Car culture is one of the main pillars of post-war American popular culture, but Blacks, as far as I can recall, have never been given a place in it. The glamour, power, and freedom that the car represents in American life has resolutely excluded Blacks. Lots of films have been made about road trips, car thieves, racing, cruising around, and even more than a few specifically about getaway drivers, but it's almost impossible to recall a Black face being behind one of those wheels, with the very, very recent exception of the Fast & Furious films. Blacktop Wasteland puts Beauregard at the beating heart of car culture (he has a garage, owns and worships a boss Plymouth Duster, and is an ace driver), and the impact of seeing a Black character in that rare position is almost vertigo-inducing.

More than a few of the reviews I've read of Blacktop Wasteland have compared it to the crime novels of Elmore Leonard, and, yes, in its detailing of deranged and dopey crooks pinballing off each other as they scheme and backstab, it owes a lot to Leonard, who's had a huge influence on so much of contemporary American crime fiction. This inspired me to go back and reread a few of Leonard's books, especially because Leonard was one of the few White crime writers to put Black characters in major roles. I didn't have to read many of them to see that a common trope in his novels is the White hero thwarting and killing the Black criminal. And while Leonard's heroes are often criminals, they're also lovable or honorable rogues, unlike the Black crooks who are usually just plain bad. Leonard lets his Black antagonists be crafty and cool, but they're always undone in the end by the "good" White crook.

In Swag, two White armed robbers, Stick and Frank, team up with Sportree, a Black criminal, on the robbery of a department store. Sportree double-crosses his partners after the heist and plans to kill them, but Stick and Frank manage to get one step ahead of him and shoot Sportree and his partner. Stick kills four Black characters in the course of story, something Frank notes at the end with amused astonishment. Rum Punch, filmed as Jackie Brown, has a White woman and man turning the tables on Ordell, the Black gun runner she's been working for. He's killed by White ATF agents. Get Shorty has "good" mobster Chili Palmer defeating and killing Black drug dealer Bo Catlett. 

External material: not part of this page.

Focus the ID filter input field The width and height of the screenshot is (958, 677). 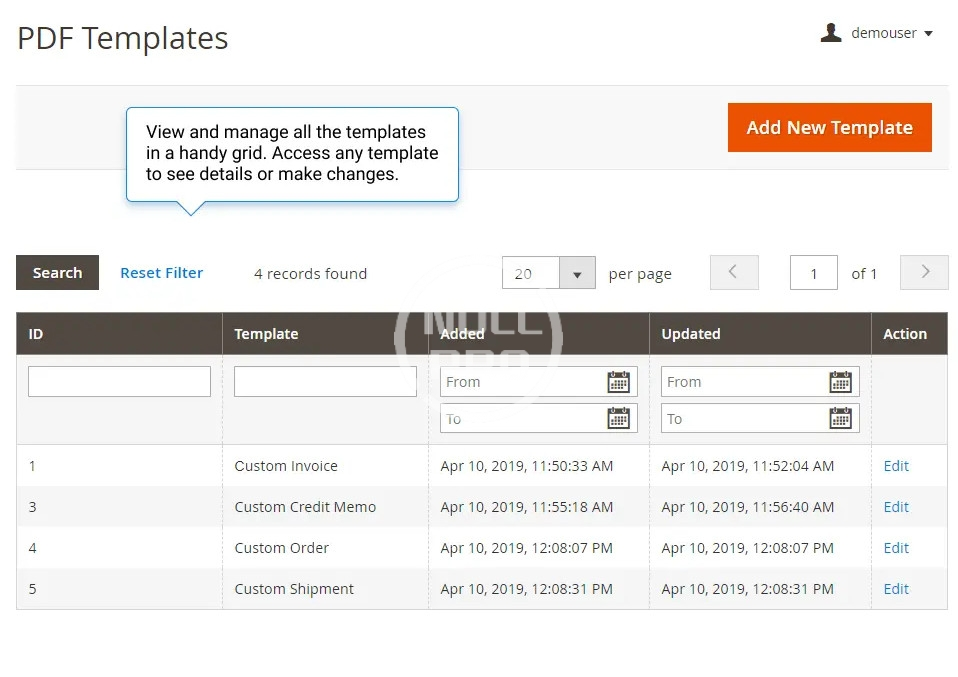tap(119, 381)
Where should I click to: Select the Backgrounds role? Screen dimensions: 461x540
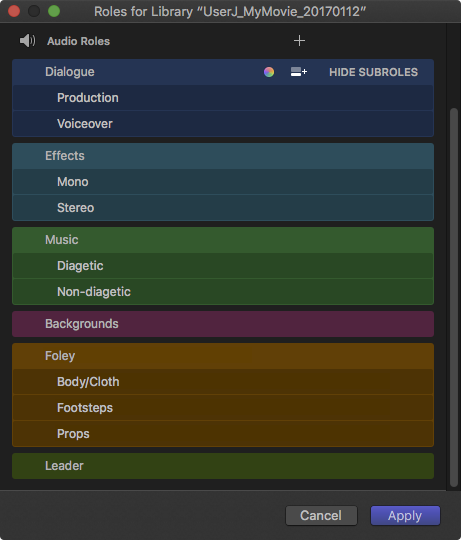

And then there's Out of Sight. Snoopy and Kenneth are the bad Black guys, and they're very bad. Snoopy doesn't even have the saving grace of being particularly clever or cool; he's just a stone cold killer. And Kenneth? He likes to rape White women. In one scene he tries to rape Karen Sisco, a U.S. Marshall and White heroine. She slaps him down with an expandable baton. The episode feels contrived and pointless, as though it was only put there to show a White woman flattening a Black man. Snoopy and Kenneth are killed (the latter just as he's about to try and rape another White woman) by Jack Foley, a good White bank robber, at the climax of the story. It would be hard not to argue that the portrayal of the black characters in this novel borders on racist.

So while Leonard could certainly write interesting Black characters, he was even more interested in showing them being outfoxed and killed by his White heroes. That's why it's so refreshing to have a Black character like Beauregard be involved in a Leonard-influenced plot and come away alive. It's also nice to see the template for American crime fiction be given a colour adjustment.